→ What to do
From the line containing "1280x720 pixels." down to the final line of the entries below, return each line exactly and drop the pictures.

→ Stored data
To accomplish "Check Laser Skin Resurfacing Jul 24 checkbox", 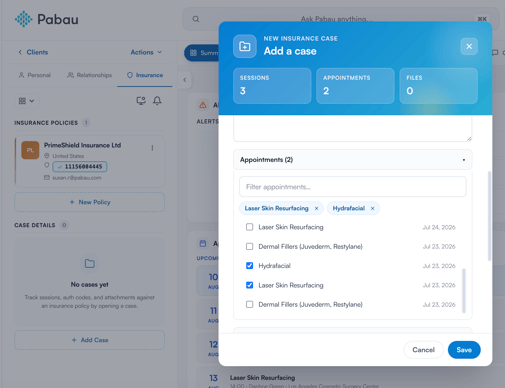I will click(x=249, y=227).
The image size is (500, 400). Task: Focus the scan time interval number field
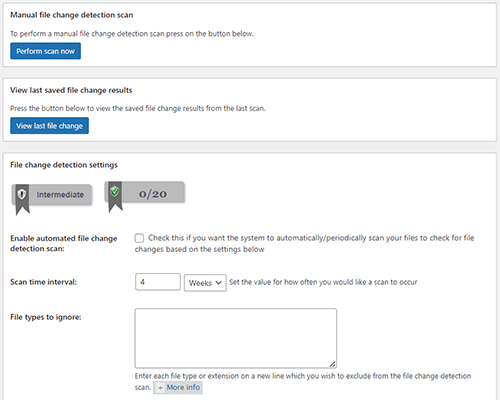point(158,282)
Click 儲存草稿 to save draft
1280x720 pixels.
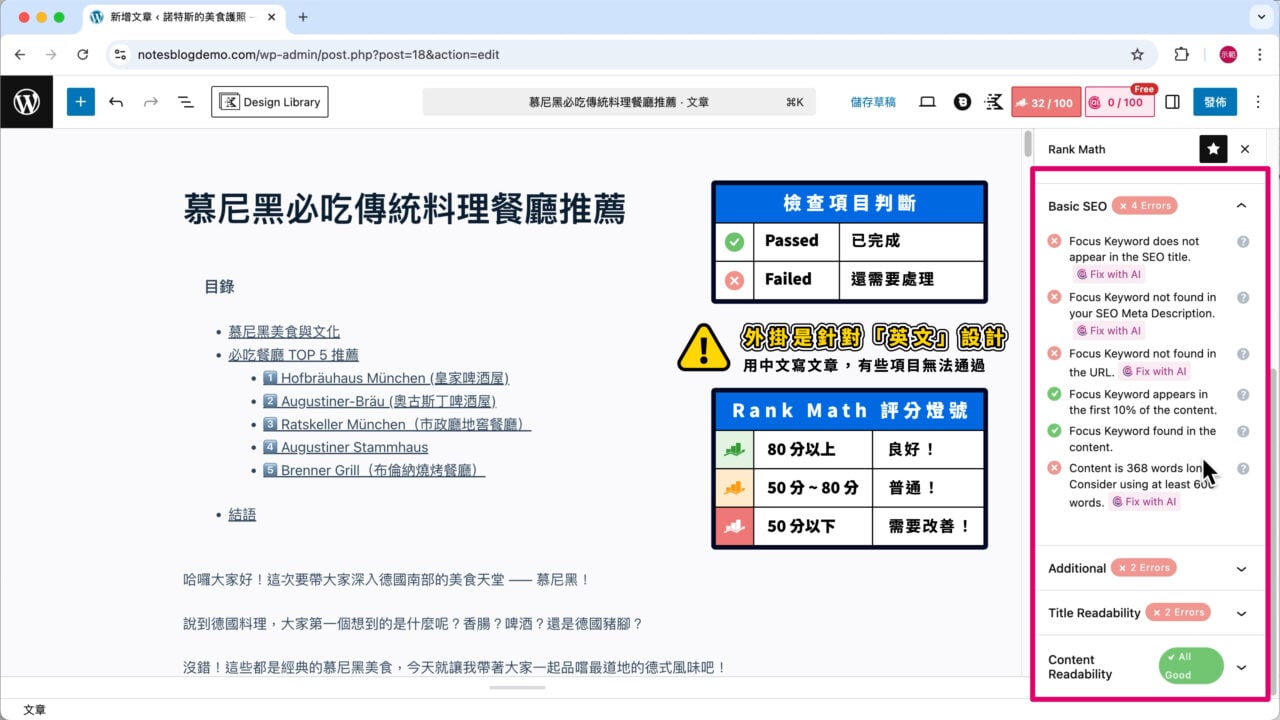pyautogui.click(x=873, y=101)
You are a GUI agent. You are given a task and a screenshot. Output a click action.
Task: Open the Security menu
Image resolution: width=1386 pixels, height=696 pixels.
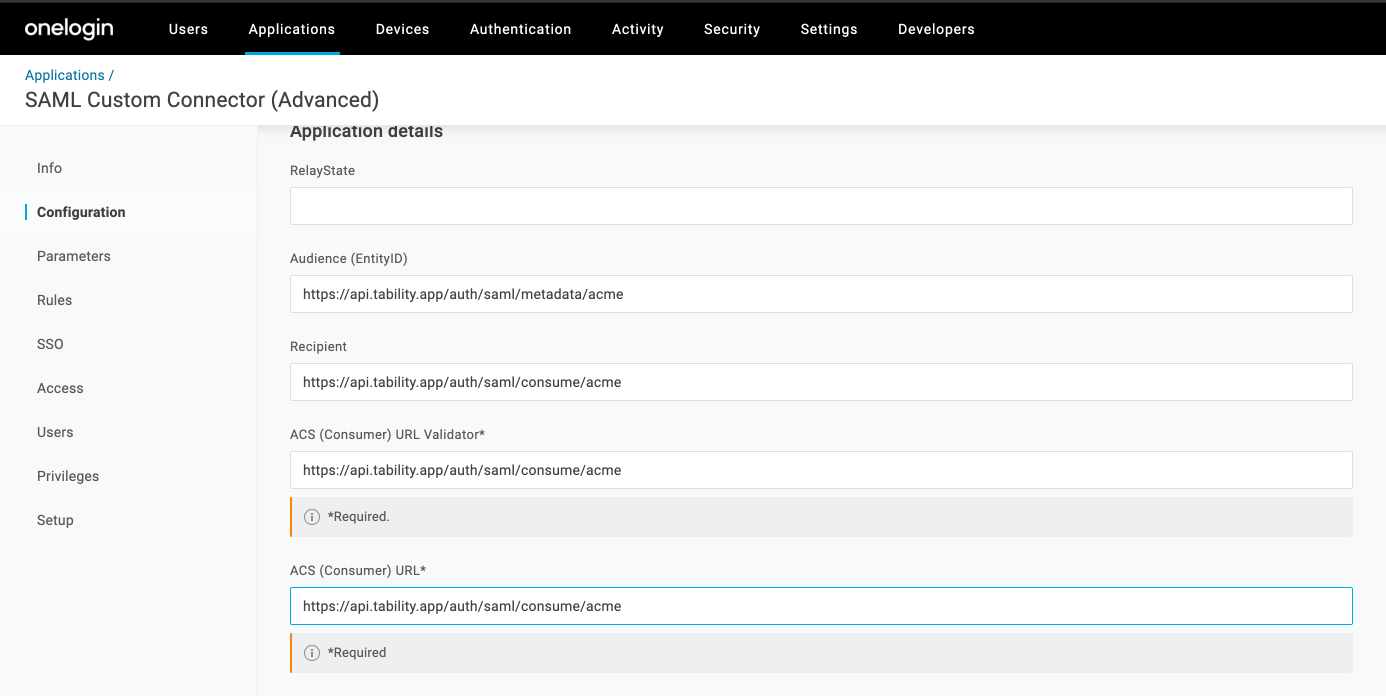732,29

→ Solution to this task
1280x720 pixels.
pyautogui.click(x=873, y=101)
You are a GUI agent. You are given a task and a screenshot. Output a click action.
Task: Open the Security menu
Image resolution: width=1386 pixels, height=696 pixels.
732,29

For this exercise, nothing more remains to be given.